A la fin du dix-neuvième siècle en France, un voleur astucieux et stylé sévit. Il s’intéresse particulièrement à des œuvres d’art, des bijoux. Né sous la plume du romancier Maurice Leblanc, Arsène Lupin a séduit des générations de lecteurs et inspiré pléthore d’auteurs. Cyril Bonin fait partie du lot. Il s’en démarque cependant par un regain d’originalité, mélant des éléments classiques d’une enquête à la Hercule Poirot, policier imaginé par Agatha Christie, à des allusions au féminisme. C’est d’ailleurs historiquement un choix judicieux puisque c’est à la même époque que les mouvements de libération des femmes se ravivent et se structurent pour imprimer leurs actions réformistes dans la durée.
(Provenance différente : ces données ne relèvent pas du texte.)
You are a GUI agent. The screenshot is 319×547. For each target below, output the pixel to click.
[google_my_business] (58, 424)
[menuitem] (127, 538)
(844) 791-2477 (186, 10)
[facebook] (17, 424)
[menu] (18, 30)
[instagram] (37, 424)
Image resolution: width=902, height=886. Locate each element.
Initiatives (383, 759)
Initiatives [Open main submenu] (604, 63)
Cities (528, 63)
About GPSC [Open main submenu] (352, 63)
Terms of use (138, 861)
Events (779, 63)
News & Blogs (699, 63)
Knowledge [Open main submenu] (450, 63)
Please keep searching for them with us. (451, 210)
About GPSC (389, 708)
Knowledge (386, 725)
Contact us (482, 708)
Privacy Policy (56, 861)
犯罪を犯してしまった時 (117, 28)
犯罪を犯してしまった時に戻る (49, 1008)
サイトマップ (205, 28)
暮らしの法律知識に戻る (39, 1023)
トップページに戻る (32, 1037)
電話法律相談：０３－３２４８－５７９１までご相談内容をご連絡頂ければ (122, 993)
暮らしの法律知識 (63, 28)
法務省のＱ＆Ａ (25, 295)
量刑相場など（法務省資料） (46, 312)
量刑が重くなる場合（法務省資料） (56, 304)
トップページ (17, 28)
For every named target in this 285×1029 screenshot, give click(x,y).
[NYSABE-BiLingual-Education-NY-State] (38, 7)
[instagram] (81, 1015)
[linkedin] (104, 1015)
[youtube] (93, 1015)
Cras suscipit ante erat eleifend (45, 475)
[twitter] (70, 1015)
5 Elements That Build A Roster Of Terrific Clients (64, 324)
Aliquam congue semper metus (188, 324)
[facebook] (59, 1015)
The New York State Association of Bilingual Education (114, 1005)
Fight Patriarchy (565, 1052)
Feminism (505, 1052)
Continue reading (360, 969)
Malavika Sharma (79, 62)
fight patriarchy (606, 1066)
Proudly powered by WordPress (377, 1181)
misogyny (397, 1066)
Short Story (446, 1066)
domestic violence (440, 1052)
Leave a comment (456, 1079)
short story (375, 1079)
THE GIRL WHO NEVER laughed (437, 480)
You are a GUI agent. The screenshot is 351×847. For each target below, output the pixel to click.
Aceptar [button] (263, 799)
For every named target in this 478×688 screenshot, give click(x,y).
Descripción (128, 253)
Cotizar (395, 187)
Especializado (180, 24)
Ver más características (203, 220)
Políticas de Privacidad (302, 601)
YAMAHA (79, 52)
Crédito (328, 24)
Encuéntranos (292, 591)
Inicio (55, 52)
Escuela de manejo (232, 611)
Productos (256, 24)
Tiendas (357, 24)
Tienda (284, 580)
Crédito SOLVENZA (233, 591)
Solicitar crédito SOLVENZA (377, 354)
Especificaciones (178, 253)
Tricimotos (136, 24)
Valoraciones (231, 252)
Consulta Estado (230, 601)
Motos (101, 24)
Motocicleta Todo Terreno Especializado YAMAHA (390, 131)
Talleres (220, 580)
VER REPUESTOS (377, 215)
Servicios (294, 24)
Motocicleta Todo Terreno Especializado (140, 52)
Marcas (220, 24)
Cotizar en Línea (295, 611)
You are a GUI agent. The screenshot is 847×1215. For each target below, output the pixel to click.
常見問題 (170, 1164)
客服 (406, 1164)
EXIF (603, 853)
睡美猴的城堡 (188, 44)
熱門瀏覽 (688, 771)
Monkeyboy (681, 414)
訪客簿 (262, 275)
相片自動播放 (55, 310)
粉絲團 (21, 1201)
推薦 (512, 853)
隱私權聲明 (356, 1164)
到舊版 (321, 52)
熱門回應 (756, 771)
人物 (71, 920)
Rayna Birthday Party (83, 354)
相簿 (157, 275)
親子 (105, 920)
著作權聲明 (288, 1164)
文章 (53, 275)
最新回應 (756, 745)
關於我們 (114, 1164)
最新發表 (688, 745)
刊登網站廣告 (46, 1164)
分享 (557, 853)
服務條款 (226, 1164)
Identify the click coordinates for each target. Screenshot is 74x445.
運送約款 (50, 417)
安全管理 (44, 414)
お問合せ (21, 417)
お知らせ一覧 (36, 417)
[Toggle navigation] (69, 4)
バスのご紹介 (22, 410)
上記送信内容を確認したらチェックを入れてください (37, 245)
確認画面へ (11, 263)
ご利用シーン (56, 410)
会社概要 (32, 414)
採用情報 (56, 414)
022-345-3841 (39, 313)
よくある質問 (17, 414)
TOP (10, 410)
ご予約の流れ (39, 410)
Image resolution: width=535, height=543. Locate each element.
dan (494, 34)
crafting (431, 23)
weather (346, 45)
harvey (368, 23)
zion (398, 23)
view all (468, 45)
Alma se revendique des féministes. Voyageuse aventurière, elle affiche ostensiblement sa liberté conquise au prix d’importants sacrifices. Son mode de vie s’accomode du célibat, même si ses atouts lui valent quelques prétendants, malheureusement vite refroidis. L’inspecteur Alcide Leblanc est tombé sous le charme, lui aussi, mais avec discrétion quoiqu’avec persévérance. Cartésien obstiné, et paradoxalement superstitieux, il tente d’élucider un vol de tableaux bien singulier commis en la demeure de cette famille bourgeoise aux personnalités bien affirmées. De son tracé somptueux, Bonin fait vivre cette intrigue fouillée. Splendide ! « Chambre obscure », un dyptique ingénieux signé Cyril Bonin aux éditions Dargaud.

 

20:39 Écrit par Marc Descornet - La BD en Bulles dans Commentaire | Lien permanent | Commentaires (0) | Tags : chambre obscure, bonin, dargaud |  Facebook |

Les commentaires sont fermés.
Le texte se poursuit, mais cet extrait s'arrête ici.